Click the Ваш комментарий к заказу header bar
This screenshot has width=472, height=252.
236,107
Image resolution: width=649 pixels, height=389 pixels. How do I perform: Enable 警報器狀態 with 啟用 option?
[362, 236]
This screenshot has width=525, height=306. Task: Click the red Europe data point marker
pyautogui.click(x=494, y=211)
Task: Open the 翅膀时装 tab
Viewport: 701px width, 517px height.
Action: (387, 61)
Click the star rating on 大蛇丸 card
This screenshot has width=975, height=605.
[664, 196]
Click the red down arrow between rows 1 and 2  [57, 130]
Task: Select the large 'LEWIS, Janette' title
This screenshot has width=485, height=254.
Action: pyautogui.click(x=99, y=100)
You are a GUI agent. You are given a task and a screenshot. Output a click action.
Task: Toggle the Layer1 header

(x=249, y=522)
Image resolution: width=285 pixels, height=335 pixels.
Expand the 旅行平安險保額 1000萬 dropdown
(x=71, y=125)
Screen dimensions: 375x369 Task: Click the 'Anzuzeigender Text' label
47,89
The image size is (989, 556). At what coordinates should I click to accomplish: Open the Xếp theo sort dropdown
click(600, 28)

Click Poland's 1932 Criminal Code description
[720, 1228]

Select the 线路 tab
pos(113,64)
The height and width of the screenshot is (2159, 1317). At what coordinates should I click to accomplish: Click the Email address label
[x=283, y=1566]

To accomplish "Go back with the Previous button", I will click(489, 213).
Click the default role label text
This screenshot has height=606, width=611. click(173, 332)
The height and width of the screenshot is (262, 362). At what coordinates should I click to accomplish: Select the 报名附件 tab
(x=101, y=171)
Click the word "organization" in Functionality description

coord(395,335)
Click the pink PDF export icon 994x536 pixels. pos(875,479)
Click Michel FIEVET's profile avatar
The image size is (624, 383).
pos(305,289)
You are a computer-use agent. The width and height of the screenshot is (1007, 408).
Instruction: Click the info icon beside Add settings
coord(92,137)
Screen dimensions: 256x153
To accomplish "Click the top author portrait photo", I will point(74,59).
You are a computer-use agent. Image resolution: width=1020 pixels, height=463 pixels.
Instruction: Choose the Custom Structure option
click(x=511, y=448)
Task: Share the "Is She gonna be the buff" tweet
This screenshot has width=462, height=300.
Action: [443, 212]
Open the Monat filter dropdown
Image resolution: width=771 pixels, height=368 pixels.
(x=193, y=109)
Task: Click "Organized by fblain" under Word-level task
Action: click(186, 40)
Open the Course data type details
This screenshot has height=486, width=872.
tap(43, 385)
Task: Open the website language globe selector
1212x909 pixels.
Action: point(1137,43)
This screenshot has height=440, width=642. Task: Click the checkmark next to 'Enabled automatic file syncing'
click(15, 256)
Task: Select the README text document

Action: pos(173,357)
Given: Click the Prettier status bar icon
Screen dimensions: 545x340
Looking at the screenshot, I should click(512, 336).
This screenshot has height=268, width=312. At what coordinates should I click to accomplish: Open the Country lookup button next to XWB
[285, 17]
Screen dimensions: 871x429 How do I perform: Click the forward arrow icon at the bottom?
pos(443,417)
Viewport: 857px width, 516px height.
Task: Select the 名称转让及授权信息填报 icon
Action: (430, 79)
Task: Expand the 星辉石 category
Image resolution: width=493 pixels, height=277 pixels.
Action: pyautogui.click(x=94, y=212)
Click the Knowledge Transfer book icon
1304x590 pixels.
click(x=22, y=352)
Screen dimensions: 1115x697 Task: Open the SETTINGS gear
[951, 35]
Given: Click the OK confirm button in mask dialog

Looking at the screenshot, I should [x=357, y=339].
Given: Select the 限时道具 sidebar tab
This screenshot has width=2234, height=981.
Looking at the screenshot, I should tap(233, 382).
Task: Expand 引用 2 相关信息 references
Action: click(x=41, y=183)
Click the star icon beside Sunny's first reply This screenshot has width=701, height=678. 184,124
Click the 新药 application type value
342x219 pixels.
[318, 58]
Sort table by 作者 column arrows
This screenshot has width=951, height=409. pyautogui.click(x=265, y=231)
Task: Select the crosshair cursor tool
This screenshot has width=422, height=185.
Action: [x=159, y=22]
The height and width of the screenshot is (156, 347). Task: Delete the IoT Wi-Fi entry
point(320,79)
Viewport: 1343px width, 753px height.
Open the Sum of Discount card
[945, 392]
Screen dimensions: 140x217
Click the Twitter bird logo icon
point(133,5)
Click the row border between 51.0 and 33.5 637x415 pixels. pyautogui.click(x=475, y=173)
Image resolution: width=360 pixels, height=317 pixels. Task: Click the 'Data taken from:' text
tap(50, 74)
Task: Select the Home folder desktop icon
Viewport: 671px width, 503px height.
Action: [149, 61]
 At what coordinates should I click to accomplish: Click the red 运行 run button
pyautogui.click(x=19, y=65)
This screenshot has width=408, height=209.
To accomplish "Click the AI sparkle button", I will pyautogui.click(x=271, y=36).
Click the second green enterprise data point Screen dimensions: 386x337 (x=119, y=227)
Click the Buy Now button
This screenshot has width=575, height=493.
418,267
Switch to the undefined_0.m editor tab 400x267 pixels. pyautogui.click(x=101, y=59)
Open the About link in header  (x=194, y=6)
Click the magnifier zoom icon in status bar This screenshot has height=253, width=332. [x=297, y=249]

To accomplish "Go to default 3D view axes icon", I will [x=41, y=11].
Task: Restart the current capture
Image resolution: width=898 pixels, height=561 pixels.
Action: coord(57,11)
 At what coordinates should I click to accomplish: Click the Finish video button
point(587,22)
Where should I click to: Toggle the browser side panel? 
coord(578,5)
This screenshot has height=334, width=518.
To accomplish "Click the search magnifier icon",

· · · ·

• **PROBLEM TO SOLVE**: Sift the material for lines with the string "between". Copy each one found.

• **RESULT**:
Click the red down arrow between rows 1 and 2  [57, 130]
Click the row border between 51.0 and 33.5 637x415 pixels. pyautogui.click(x=475, y=173)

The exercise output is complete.